According to Betancourt, the design of the new Explorer started with the stance and proportions. When the muscular and toned sheet metal are mixed with the fluid and agile lines, this results in unmatched aerodynamics with athletic appearance. Integrated to its fascia, he added, are the flexible lower air dam and the liftgate spoiler lip, both of which complement each other in order to give that fuel economy that has first been proven in the wind tunnel. Betancourt continued saying that since the blackened rockers manage to lift the eye, it conveys the new model’s driver empowerment and four-wheel-drive capability.
The 2011 Ford Explorer continues to have the traditional cues expected from the Explorer like the C-pillars in body color and the blacked D-pillars. However for the new model, by having both the A-pillars and the B-pillars blackened, it allows for a new wraparound daylight opening. With the body-side undercut that continues to follow the new design protocol of the Taurus plus wheel flares that are clearly inspired by none other than the Mustang, without a doubt the design of the Explorer remains to be related to the brand’s DNA design.

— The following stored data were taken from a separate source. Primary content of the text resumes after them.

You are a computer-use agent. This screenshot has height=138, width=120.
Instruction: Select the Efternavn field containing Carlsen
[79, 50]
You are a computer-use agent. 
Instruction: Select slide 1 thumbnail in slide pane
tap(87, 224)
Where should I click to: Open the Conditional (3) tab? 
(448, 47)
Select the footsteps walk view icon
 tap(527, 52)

Betancourt explained that when viewed from the front, the 2011 Ford Explorer displays a new interpretation of its three-bar grille, a signature feature of the brand. Just under the bumper, he continued, the trapezoidal lower grille provides that visual continuity among Ford models on its showroom floor. Other SUV cues that customers are sure to identify are the shorter overhang, the rounded corners, aggressive wheels and tires, and the roof rack. The rear portion also has SUV cues like the jewel-like tail lamp cluster and the LED stop lamps inside. Meanwhile the Explorer is projected using the rear liftgate appliqué. Similar to what was done on the Explorer, the goal for the design of the interior was to make it more modern, utilize soft-touch surfaces, and ensure that occupants are comfortable.

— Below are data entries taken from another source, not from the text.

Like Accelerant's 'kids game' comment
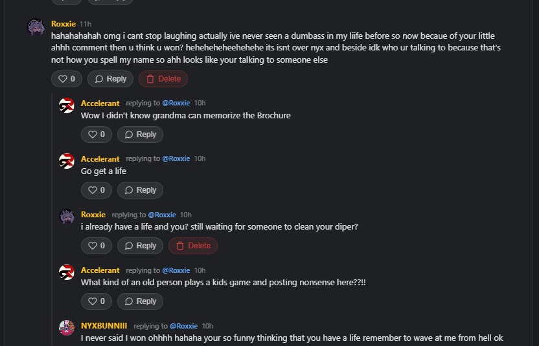Image resolution: width=539 pixels, height=346 pixels. click(97, 301)
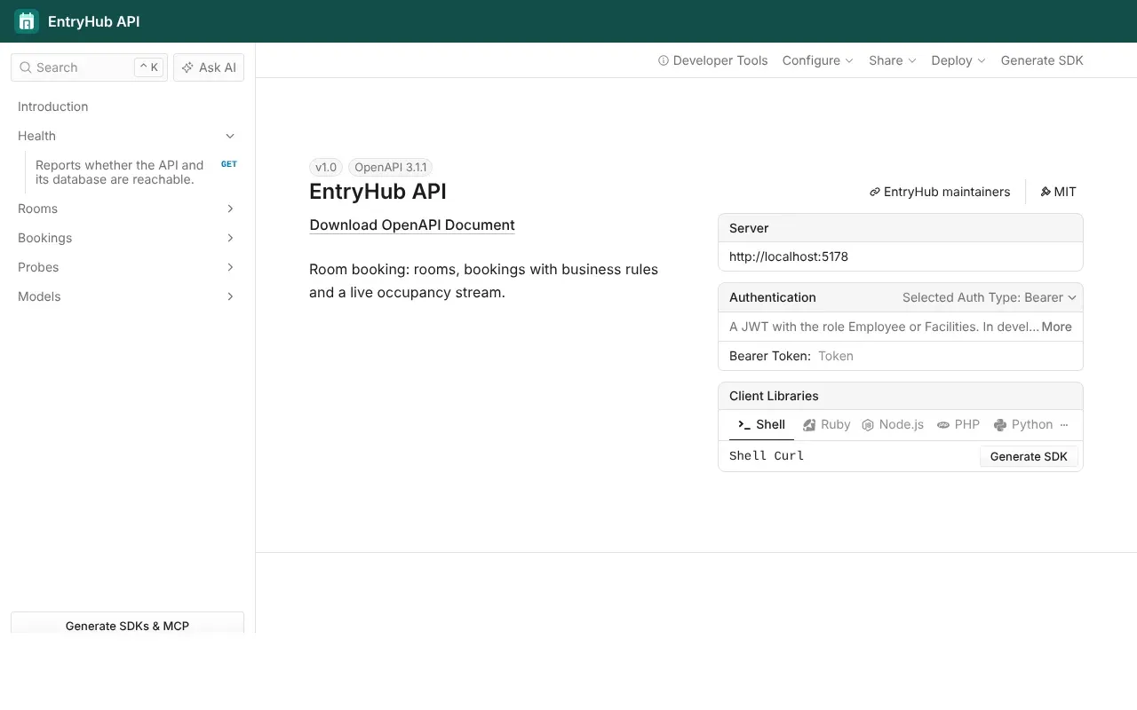
Task: Select the Python client library
Action: pos(1023,424)
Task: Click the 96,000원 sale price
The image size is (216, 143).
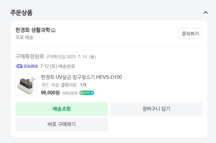Action: click(50, 93)
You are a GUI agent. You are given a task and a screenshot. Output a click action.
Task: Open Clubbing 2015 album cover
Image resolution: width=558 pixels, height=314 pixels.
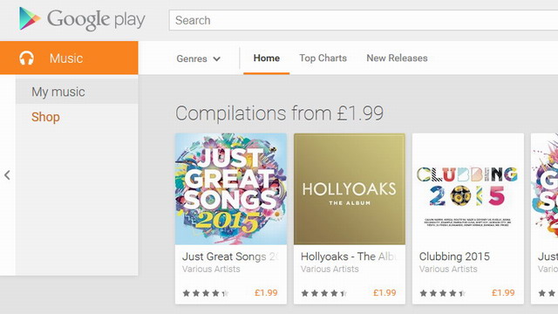coord(468,189)
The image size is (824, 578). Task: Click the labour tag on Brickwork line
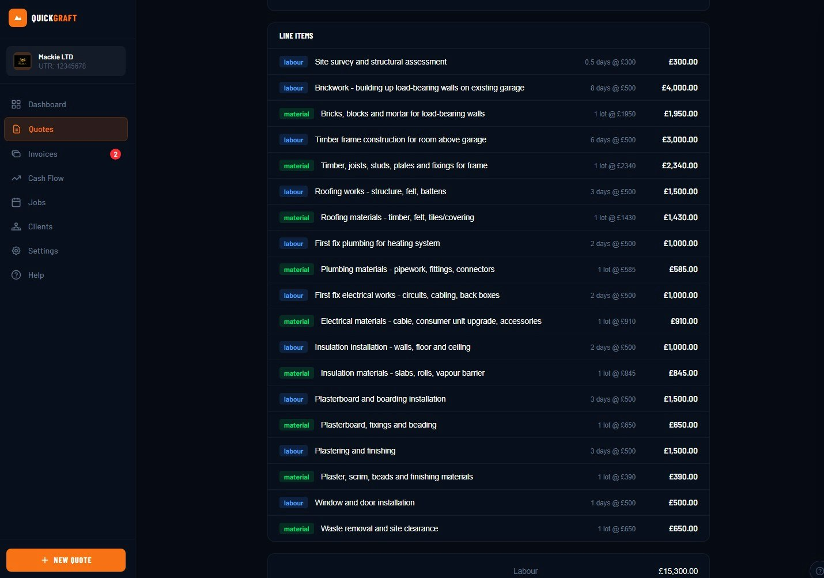point(293,88)
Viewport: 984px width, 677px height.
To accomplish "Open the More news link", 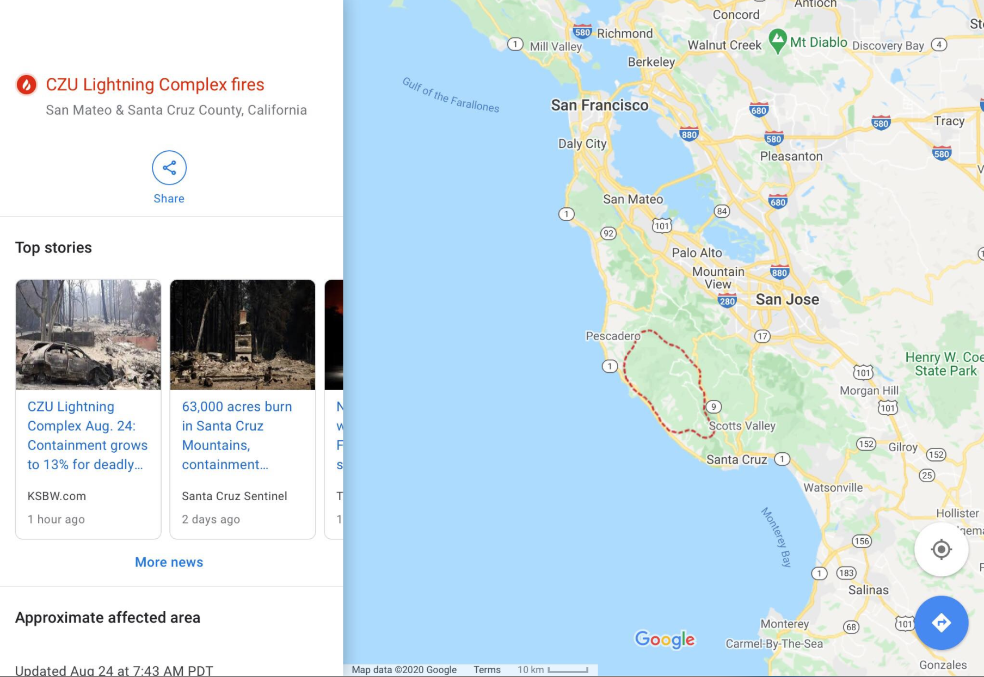I will (x=169, y=562).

It was agreed that the interior would have a three-row medium in order to make use of the connectivity, convenience, and technology offered by the model. There is also the goal of inspiring confidence in the driver especially by providing dynamic driving anywhere, anytime, and no matter what the road is. Due to the high standard of fit-and-finish and the choice of the materials used, the interior gives one a feeling of being inside a premium and upscale vehicle. Interior studio manager Mike Arbaugh shared that his goal when it came to the interior of the Explorer was to give it an expensive look.

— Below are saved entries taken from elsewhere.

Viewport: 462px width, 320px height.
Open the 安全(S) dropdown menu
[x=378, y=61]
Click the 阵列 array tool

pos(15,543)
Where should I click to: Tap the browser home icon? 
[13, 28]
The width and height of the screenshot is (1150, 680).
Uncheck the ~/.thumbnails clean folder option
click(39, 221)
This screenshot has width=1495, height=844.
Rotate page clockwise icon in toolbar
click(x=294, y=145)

Since the 2011 Ford Explorer hopes to challenge many of the higher-end SUVs like the Audi Q7 and BMW X5, Arbaugh continued, the interior design, as well as the fit-and-finish and craftsmanship, should also play a role. The interior of the 2011 Explorer has been packaged using the best-of-both-worlds approach. What this means is that it has that distinct and sophisticated American feel to it and combined with the premium design cues that give a feeling of driving dynamics, something European models are known for. An example of the European theme is how the instrument panels appear to gracefully flow to the doors and then to its forward-leaning center stack. Meanwhile, the way the command seating has been positioned gives off that sense of security that many customers look for in an SUV.